元はと言えば、霊を引き寄せやすい位置に建てられているプレハブに霊が集まらないようにするのが綺羅たちの当初の目的だった。


 そのために、急いで発足した部活。


 だけど、いつの間にか、綺羅たちの力を偶然知ってしまった慈はそれを有効活用できるようにと、霊の退治の仕事を持ってくるようになってしまった。

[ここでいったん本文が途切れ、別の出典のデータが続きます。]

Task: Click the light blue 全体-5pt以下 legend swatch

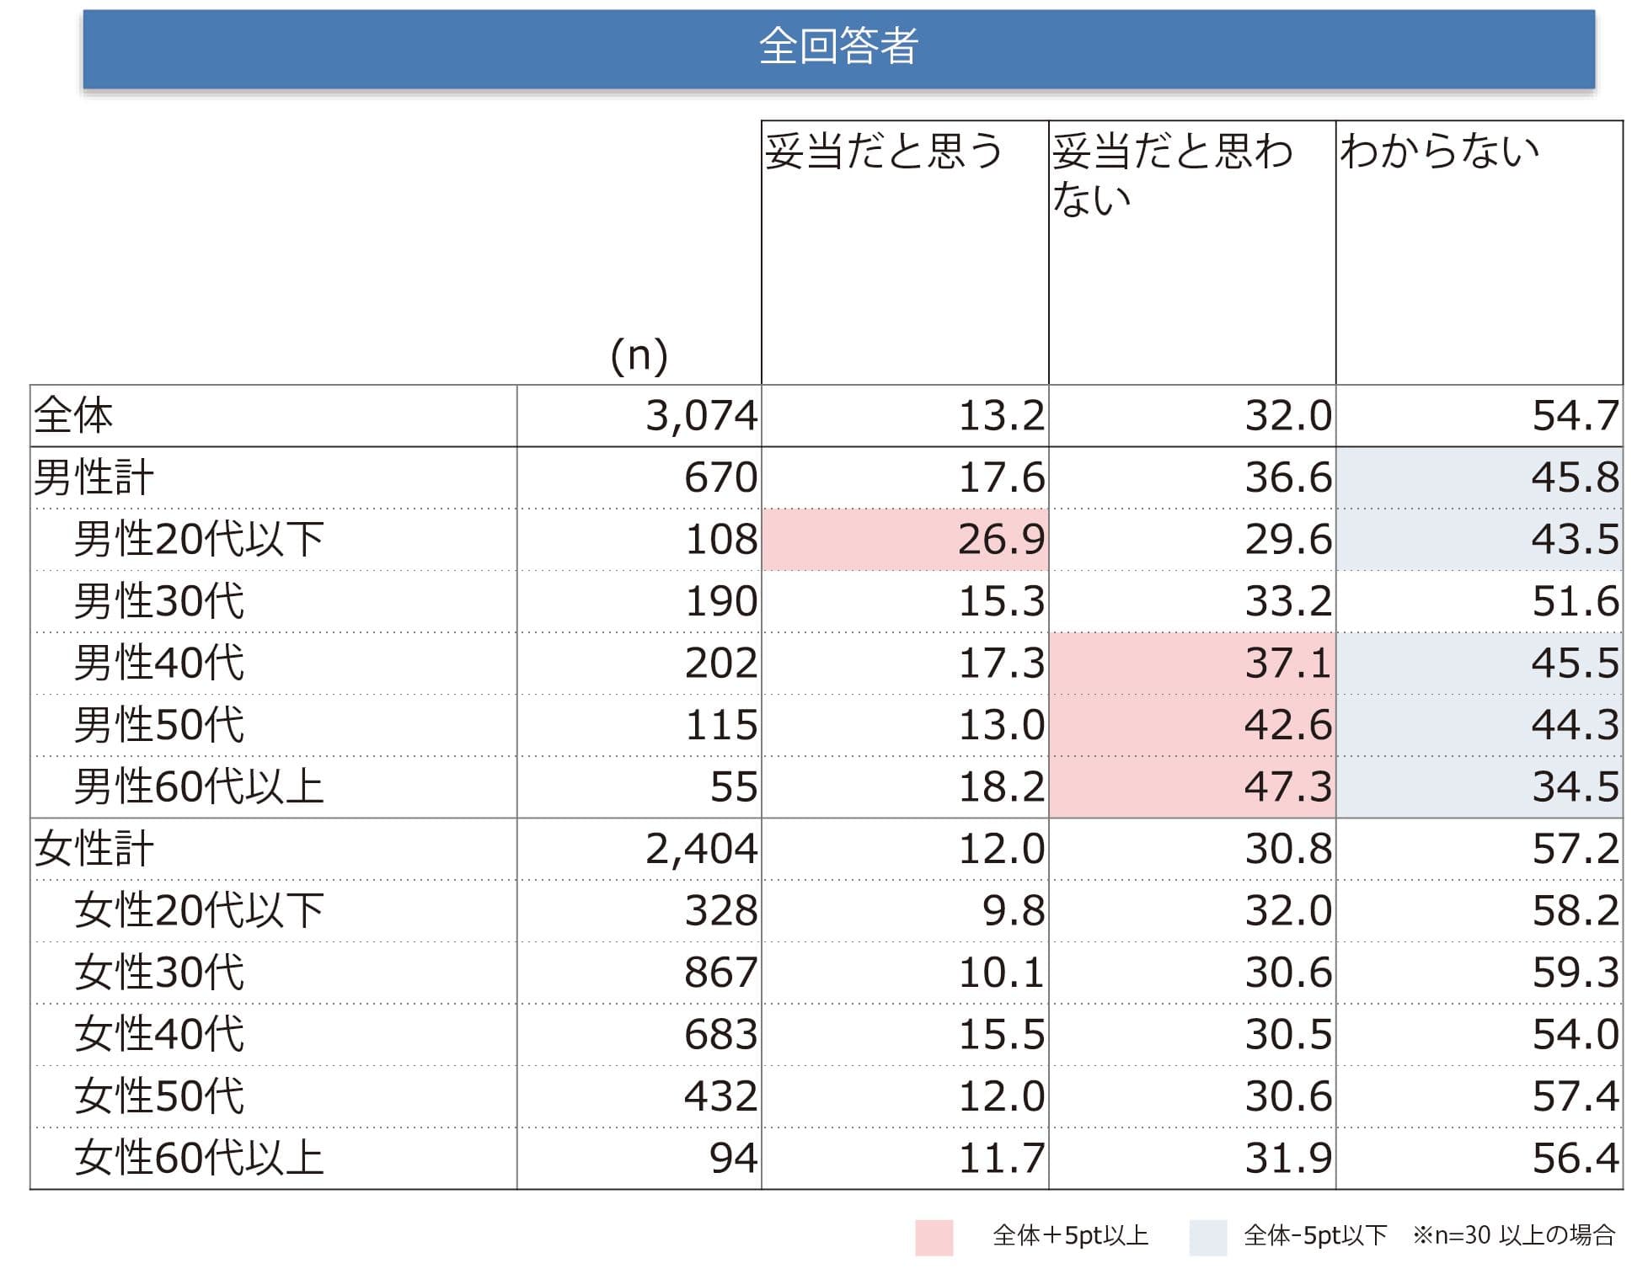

「俺、初めて真里と一緒に霊を退治した時、自分でもやれるんだって自分でちょっと驕ってたのかもしれない。だから、相良が悪霊退治の仕事を持ってきても文句を言いながらも受けていた。だけど、この前自分の力が敵わない敵が現れて、思い出したんだ。自分はそれほど強い力を持っているわけじゃないって」


「綺羅くん………」





 複雑な表情で見てくる真里に綺羅はフッと軽く笑った。


「別に、真里に強制するわけじゃないんだ。真里がそれでもしたいと思ってるのなら、俺も付き合うよ。ただ、もう一度じっくりと考えてほしいんだ。自分たちがこの力をこのまま使い続けることがいいことなのか」


「そう……だね………」





 無意識のうちに綺羅と真里は一緒にプレハブのことを見つめていた。











「あの建物って何かあるの?」





 二人だけの空間の中に、突然聞こえてきたその声に綺羅と真里はビクッと後ろを振り返った。